§ **Exercise brief**
Can you reproduce the counseling journal entry below word for word, starting at "It's been interesting." and ending at "into the other."?

§ **Extract to read**
↓
It's been interesting. Something Kevin (the counselor guy) has picked up on is how I subject almost everything I feel to an intense bit of rational inspection. He put it in terms of "shaping and hammering at an emotion until it becomes a thought"...an oddly poetic idea, the possibility of one being transmorgified into the other.

To be fair, I've been able to wield logic like a weapon since I was 9 or so, I have memories of mounting an argument about the immaculate conception vs Mary and Joseph just fooling around, deliberatly forcing the woman into a high stakes all-or-nothing position when it comes to traditional Christian faith. I remember her saying I had won her over by the end of it.

Kevin had another neat insight...I was talking about one not-useful behavior I'd been getting a handle on lately: endlessly returning to the same 2 or 3 websites--frequently-updated websites, but not as frequently as I'd been bouncing back to them--as a way of avoiding tasks that I didn't have confidence in solving. I had been labeling this behavior "noodling" after the musical "noodling" I've heard at Johnny D's jazz brunch, where some guy on xylophone and another on guitar just kind of sloppily and casually jazz around, noodle noodle noodle, no hooks, barely a rhythm.

Drawing the parallel between my negative behavior and that jazz stuff had been helping me to mend my ways, but Kevin was more interested in my disdain for free, light jazz improvisation. Based on other things I've discussed with him, he sees insisting on structure and order in many aspects of life. (Now, this might amuse some people who know me, because the first thing that comes to mind when seeing my desk at work, or (often) my living room is NOT "structure and order", but still...I think that might be an issue of "things whose structures matter, really matter, and things whose don't, really don't"--and that time and energy can "better" be devoted to other pursuits.)
↑
§ **Excerpted data**
↓
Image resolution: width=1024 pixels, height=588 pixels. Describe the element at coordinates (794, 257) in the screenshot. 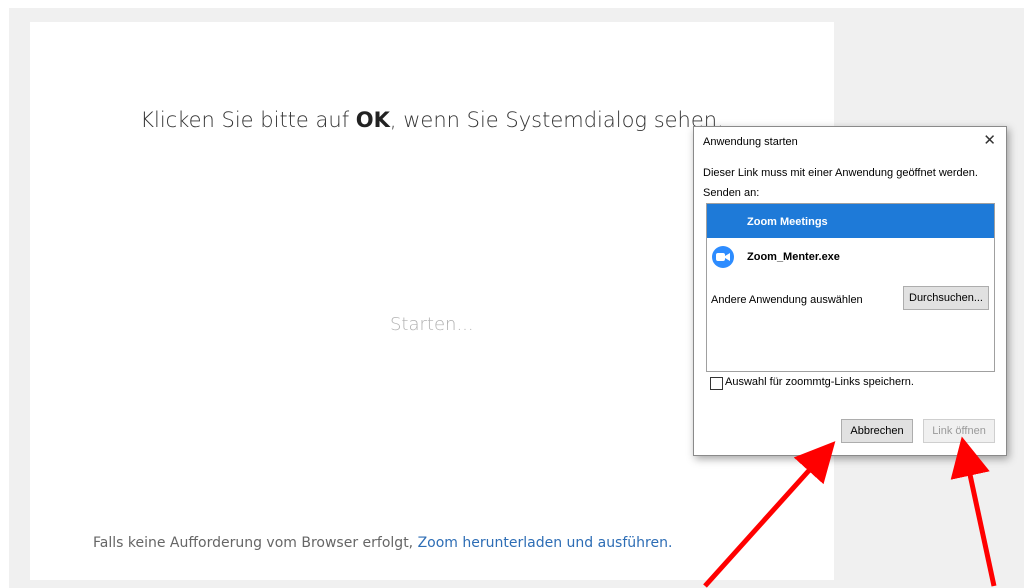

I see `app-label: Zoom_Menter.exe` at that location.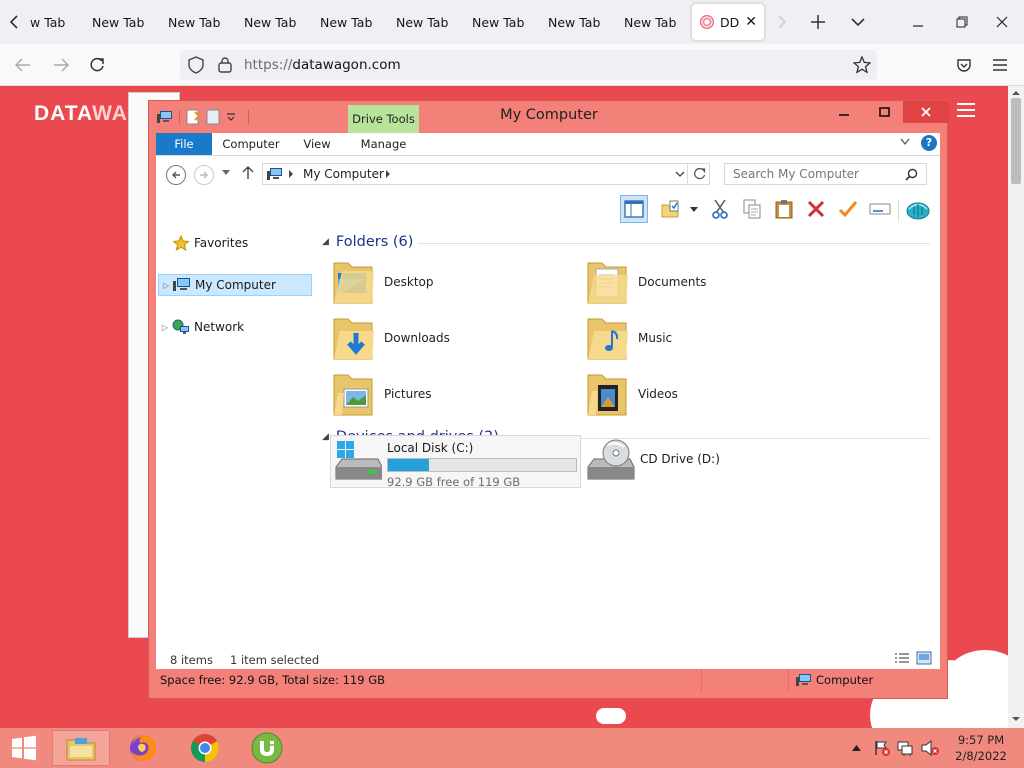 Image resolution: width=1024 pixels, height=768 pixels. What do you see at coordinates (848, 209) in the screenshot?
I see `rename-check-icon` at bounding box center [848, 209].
↑
↓
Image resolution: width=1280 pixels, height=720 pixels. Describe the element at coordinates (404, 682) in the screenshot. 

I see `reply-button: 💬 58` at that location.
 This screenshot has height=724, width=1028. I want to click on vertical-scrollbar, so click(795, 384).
↑
↓
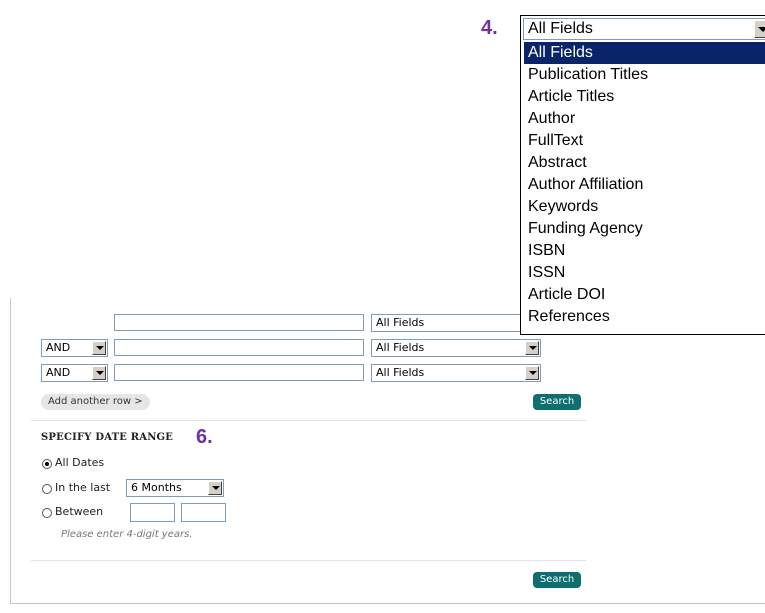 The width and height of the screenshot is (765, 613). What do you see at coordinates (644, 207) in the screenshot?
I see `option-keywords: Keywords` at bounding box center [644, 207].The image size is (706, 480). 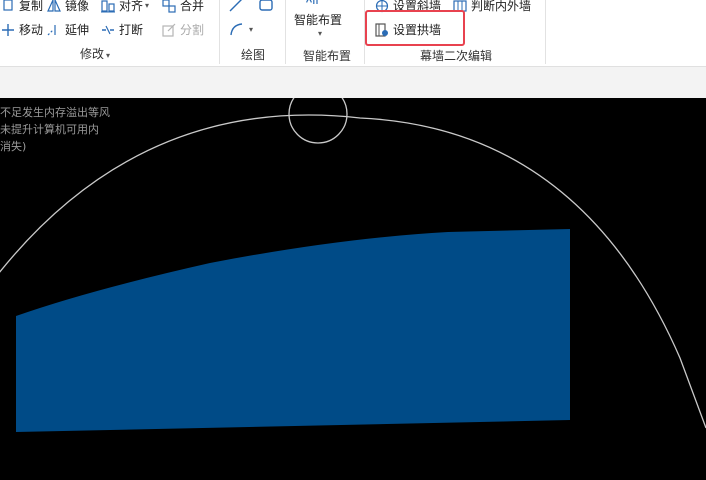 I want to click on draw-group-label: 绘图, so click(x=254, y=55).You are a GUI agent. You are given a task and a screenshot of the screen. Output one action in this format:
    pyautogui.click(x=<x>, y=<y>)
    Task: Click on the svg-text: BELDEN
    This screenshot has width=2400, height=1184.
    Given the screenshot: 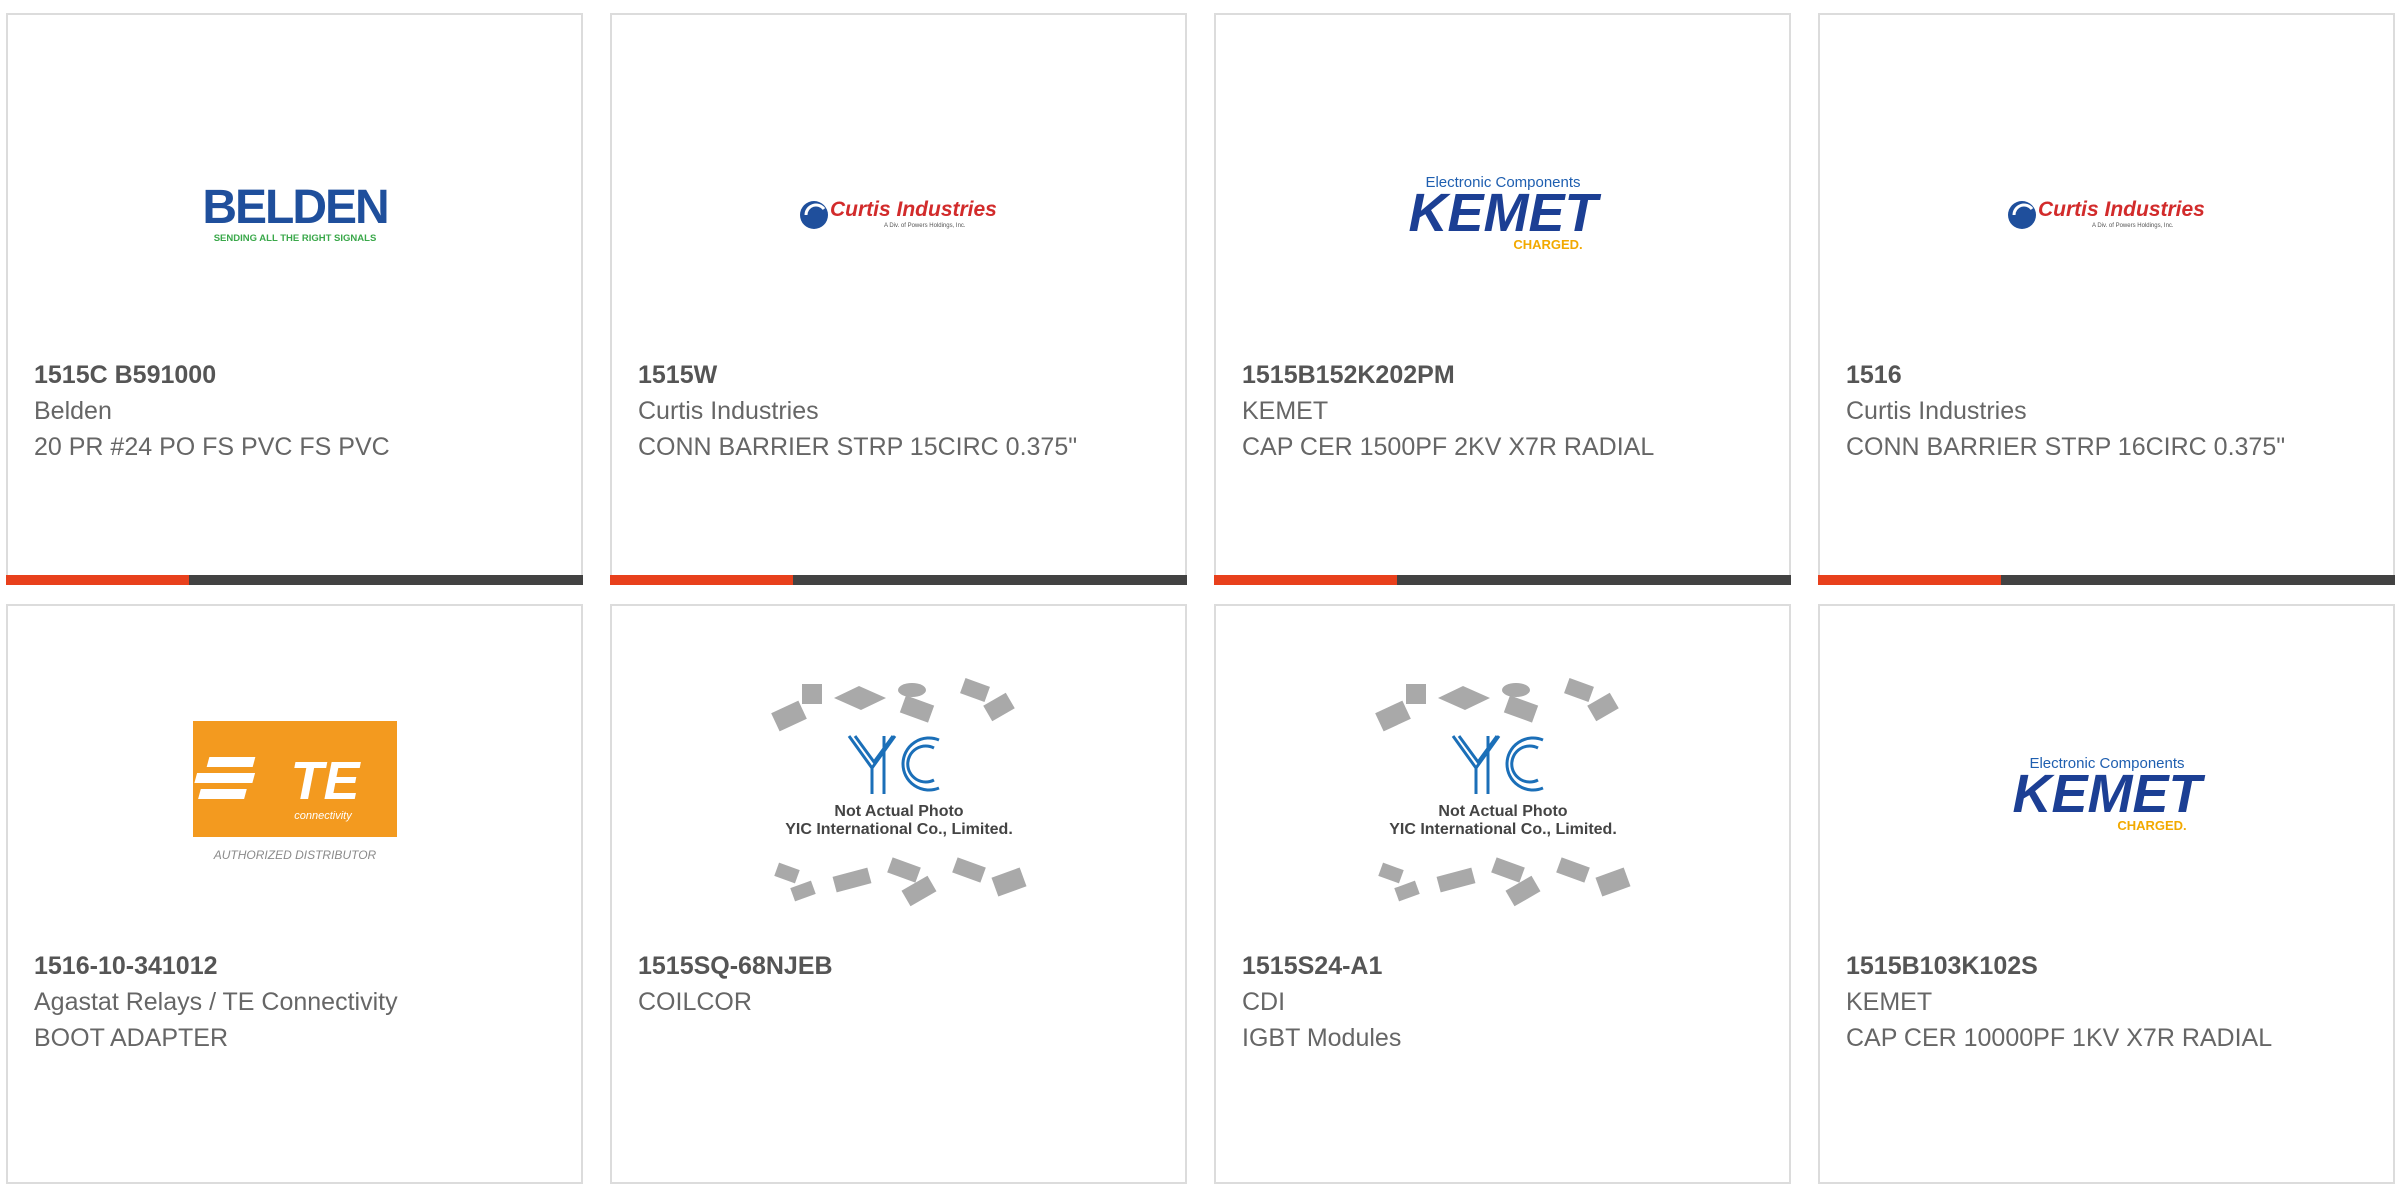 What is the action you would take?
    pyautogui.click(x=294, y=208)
↑
§ **Response below**
It's been interesting. Something Kevin (the counselor guy) has picked up on is how I subject almost everything I feel to an intense bit of rational inspection. He put it in terms of "shaping and hammering at an emotion until it becomes a thought"...an oddly poetic idea, the possibility of one being transmorgified into the other.